The U.S. Capitol. VTD/Josh Larkin.

The U.S. Capitol. VTD/Josh Larkin.

First, the good news. Vermont has the skilled workers, the capable contractors, the competent government it needs to restore the roads, bridges and culverts demolished by Tropical Storm Irene.

But then comes the bad news. The state also needs money to do the job, an estimated $700 million, or slightly more than $1,100 smackeroos per Vermonter (625,741 people, according to the 2010 Census estimate).

Do not despair, for here’s more good news. For decades, state and local governments have not been expected to bear the financial brunt of recovering from natural disasters. Instead, that burden falls on the federal government, the one that can print and borrow money.

Alas – more bad news here – under current law the feds pick up only 90 percent of the total. In a typical natural disaster, the kind that causes a few million or even a few tens of millions of dollars in damages, that state share is often a manageable problem. Irene was not a typical disaster. In this case, Vermont’s share would be $70 million. That’s about $112 per Vermonter. Still a pretty hefty tax hike for a family of four, or alternatively, a cutback in state services that would be broadly unpopular as well as very poor macroeconomic policy in a limping economy.

But here’s the good news. Next week, the U.S. Senate is likely to pass three appropriations bills that would not only funnel more money to all the disaster-hit states, including Vermont, but also create a formula (details below) under which the federal government would pay the entire cost of most road and bridge reconstruction.

Furthermore, the Senate Appropriations Committee is in the process of “marking up” (Capitol Hill jargon for painstakingly if not painfully going through the measure section by section) the bill (S. 15960) appropriating the money Vermont (and other states) will need in Fiscal Year 2012.

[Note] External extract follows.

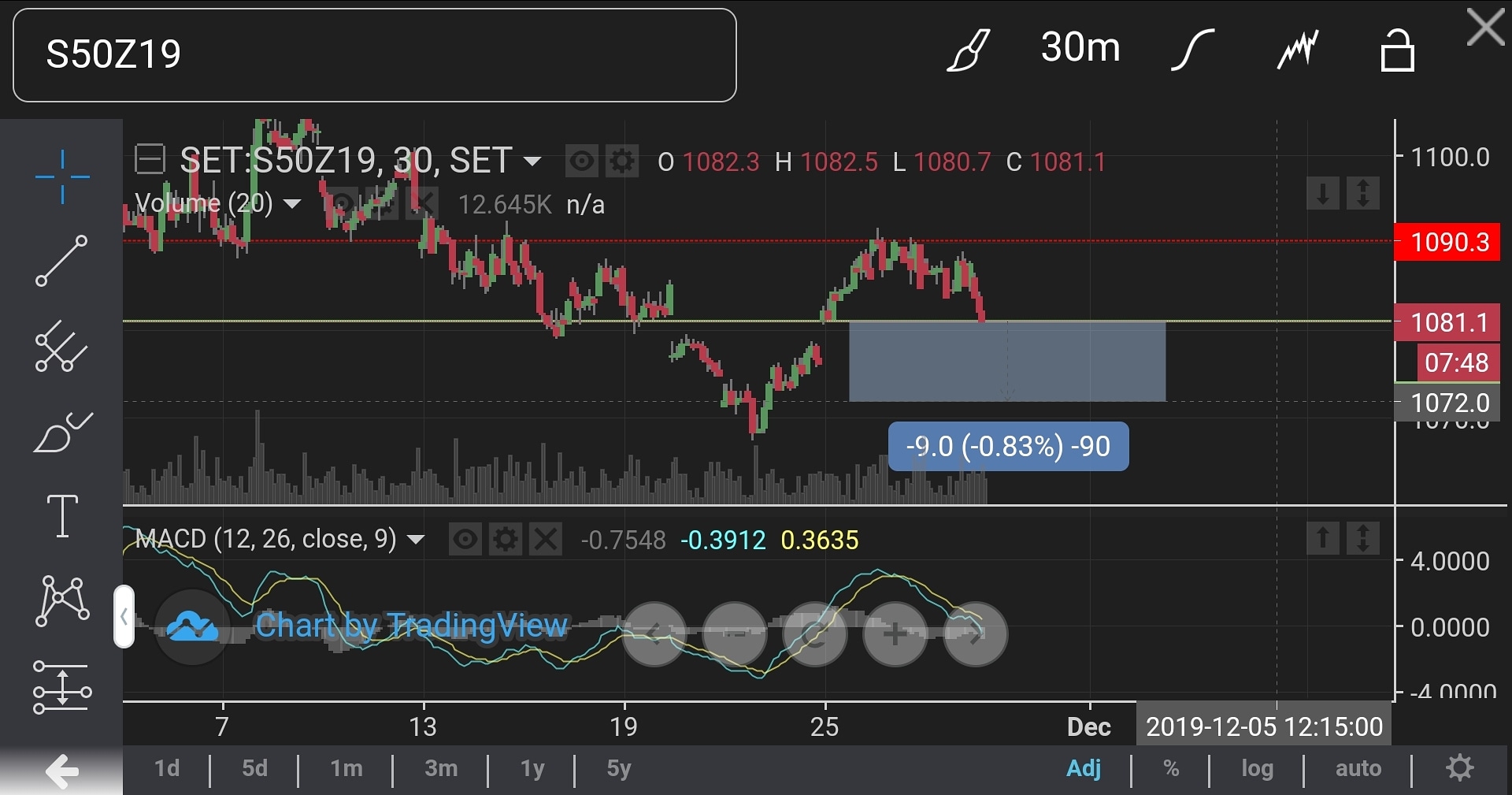The width and height of the screenshot is (1512, 795).
Task: Toggle visibility of MACD indicator
Action: tap(465, 541)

That doesn’t mean Irene will end up being no drain at all on the state treasury. There are other costs in addition to rebuilding roads and bridges. Furthermore, not every unpaved town road is covered by the federal program (though state highways are). Recovering from the storm will cost Montpelier something, which helps explain why top officials, including Gov. Peter Shumlin, have not ruled out the possibility of raising the gasoline tax.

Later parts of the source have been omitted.